Теперь я знаю морские карты не хуже любого капитана дальнего плавания.
Я читал морские книги и руководства и должен вам сказать, что они прекрасны. Они пропитаны насквозь старинной поэзией моря, поэзией парусных кораблей тех времен, когда не весь земной шар был еще нанесен на карты.
– Это выше Пушкина, выше Толстого! – воскликнул он и стал рыться в кармане. – Здесь у меня есть некоторые выписки. Вот, слушайте:
«Вблизи Босфора, на рассветах, вода всегда очень чиста и прозрачна. Ночью море штилеет. Зимой шхунам трудно идти во внезапных туманах и нередко у этих берегов жестоком граде».
– Когда вы прочтете эти книги, – вы поймете, как еще молод и великолепен мир, – вот этот резиновый мяч, что вертится в небесном пространстве.
Да, в Одессе я выкинул к черту свои старые привычки, начал приучать себя к морю, к прохладе, к суровой жизни. Я часто спал на берегу, дрожал от дождя, обсыхал на солнце, ловил скумбрию и бычков и вообще вел жизнь, неподходящую для ремесленника и тем более для еврея.
Я сбрил свою выщипанную бороду и усы, загорел и курил уже не чахлые папиросы, а крепкую трубку.
С каждым днем все большая свежесть пропитывала мое тело.
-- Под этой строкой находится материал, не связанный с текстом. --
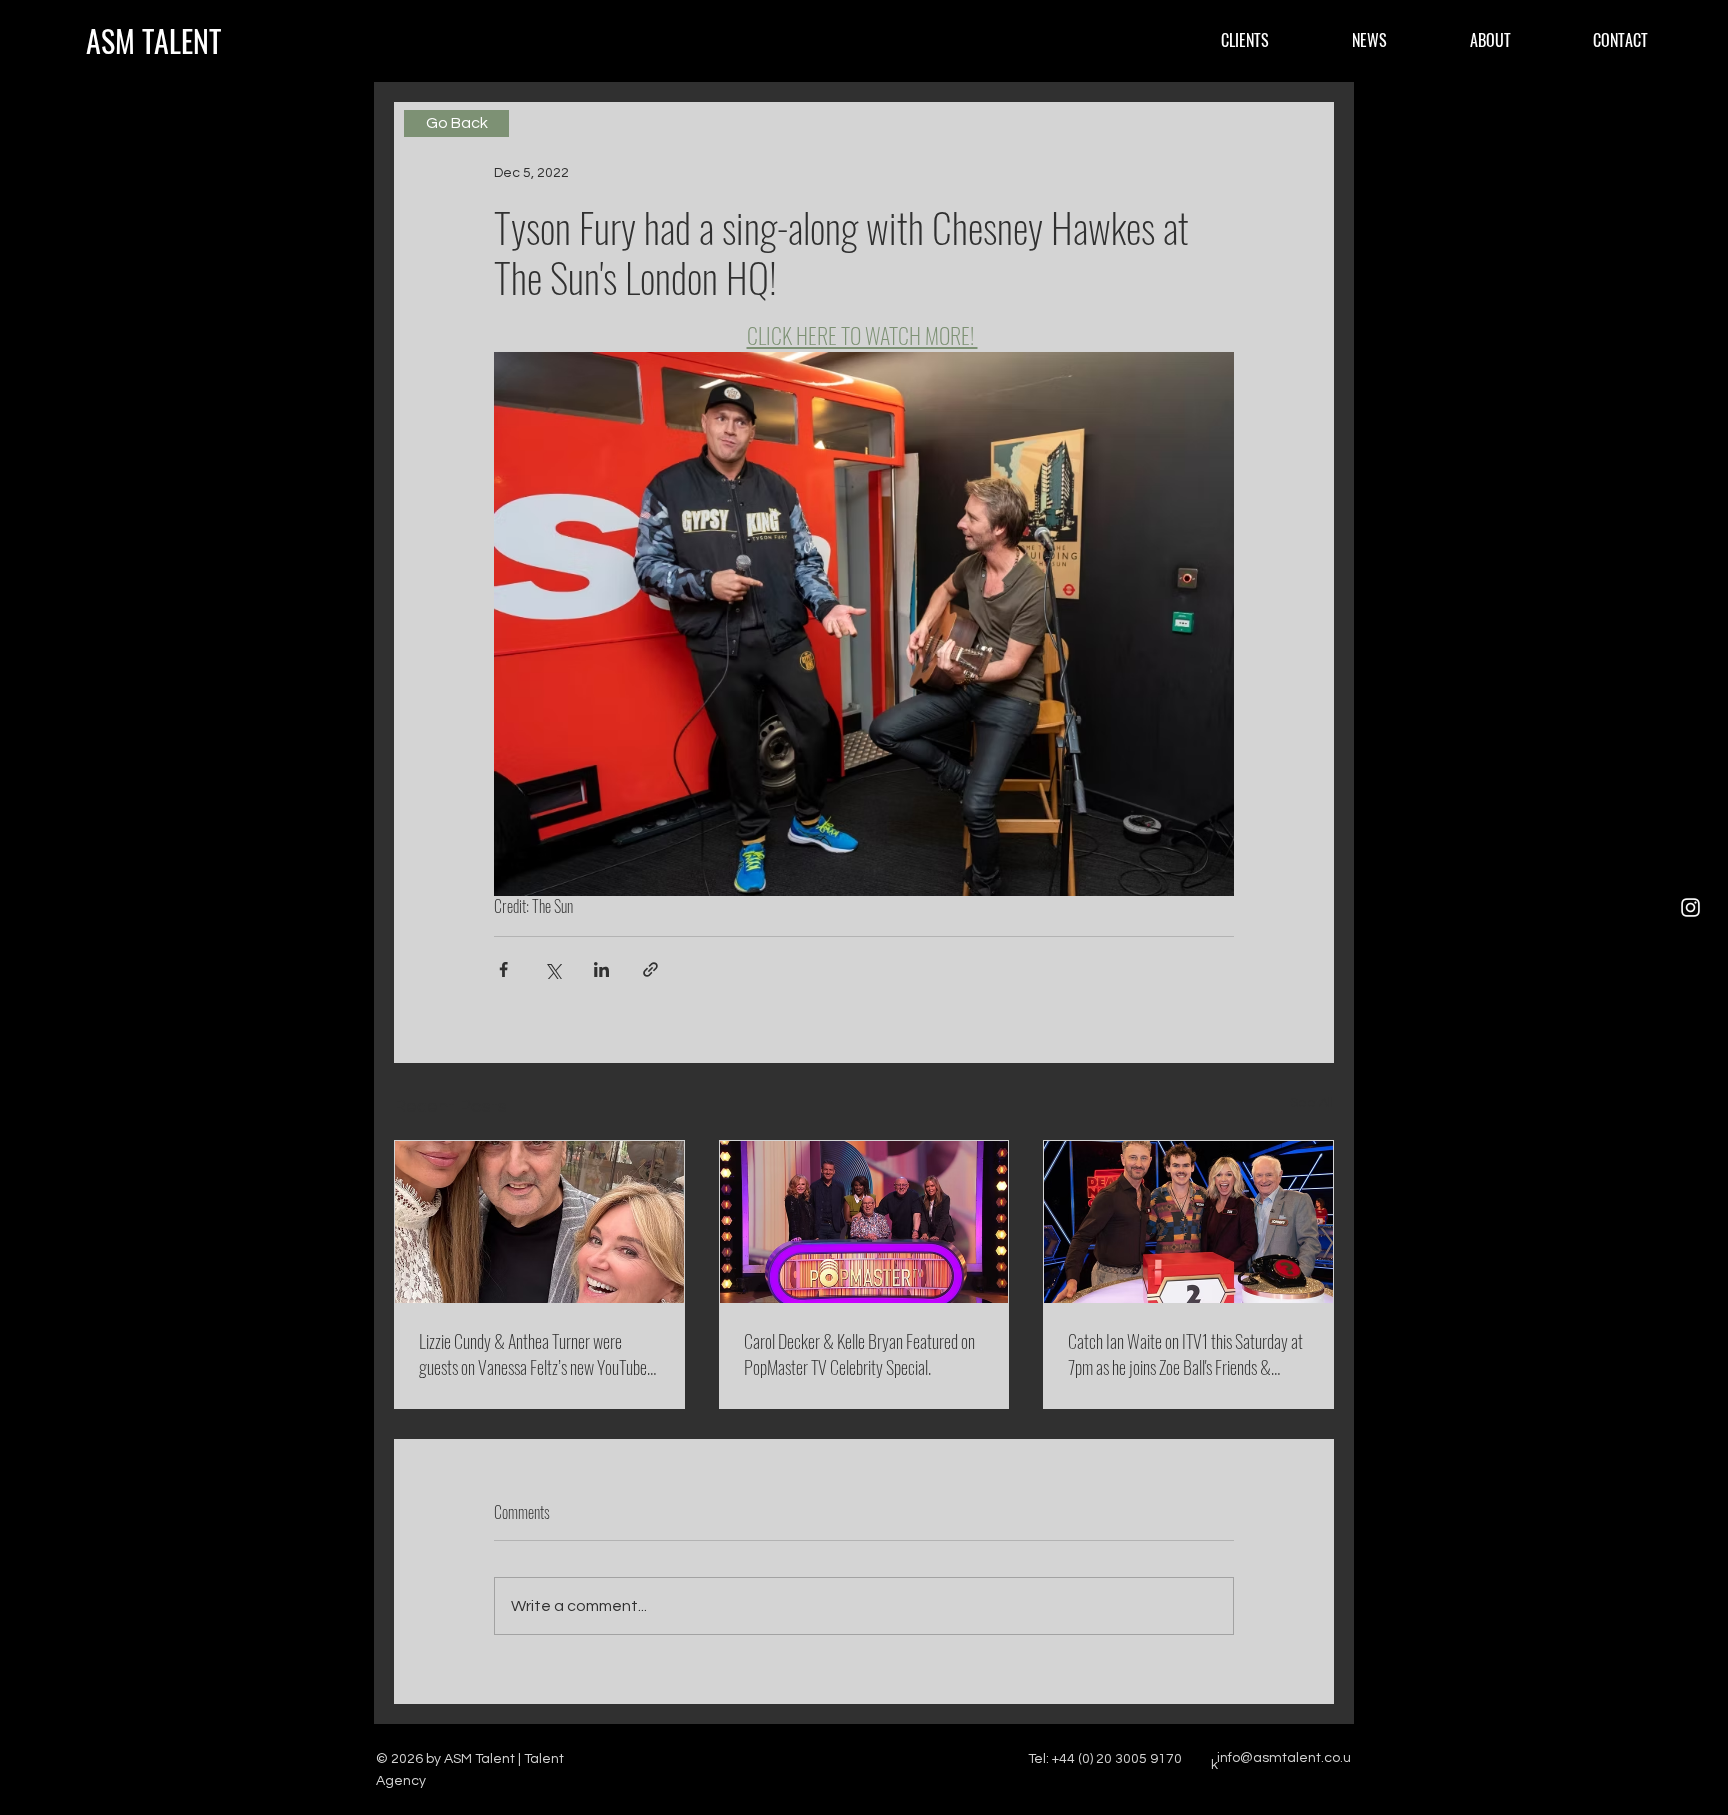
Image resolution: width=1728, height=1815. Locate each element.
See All (1312, 1103)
Я выбросил очки и подолгу вглядывался вдаль, приучая глаза к горизонтам. Моя ремесленная слепота стала уменьшаться.
Да что говорить? Достаточно, что женщины стали поглядывать на меня с любопытством, тогда как раньше мой вид вызывал только брезгливую усмешку или обидное равнодушие.
Даже жена однажды сказала мне: «Ты стал сам на себя непохож, Иосиф. Что сказал бы теперь кондуктор Игнатий! А?» – и весело засмеялась.
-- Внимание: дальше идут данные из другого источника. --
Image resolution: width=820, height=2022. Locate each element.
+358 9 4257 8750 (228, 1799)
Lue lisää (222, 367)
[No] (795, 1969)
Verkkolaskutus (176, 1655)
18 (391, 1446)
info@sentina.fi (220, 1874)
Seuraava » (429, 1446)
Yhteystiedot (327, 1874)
Она не понимала, что со мной происходит. Я нередко заставал ее за своим столом, когда она, наморщив лоб, просматривала мои книги. А у меня появилось довольно много книг – Лондона, Киплинга, Гамсуна. С непривычки я пьянел от них, как от водки.
Я работал немного, но зарабатывал неплохо. Каждый день приближал ко мне то, что я ждал, – белые полудни, зеленую средиземную воду, крепкие палубы кораблей.
Жена недоумевала, робко радовалась, неизвестно отчего плакала и все чаще жаловалась на боль в сердце. Но я был захвачен вихрем, дни текли солнечной чередой, и в их широте растворялась без следа вся моя боль. Я был слеп и глух ко всему, что пыталось вернуть меня к прежней жизни, к местечковым страданиям и радостям. На болезнь жены я не обращал внимания.
Однажды я вернулся с моря поздним вечером. Вы бывали в Одессе? Тогда вы должны помнить эти медные сумерки, когда акации сереют от пыли и в море лежит тишина.
В своей комнате я застал дикое скопище старых евреек: крикливых, кисло пахнущих перинами старух, которые лезут в чужую жизнь в самые страшные, требующие одиночества минуты.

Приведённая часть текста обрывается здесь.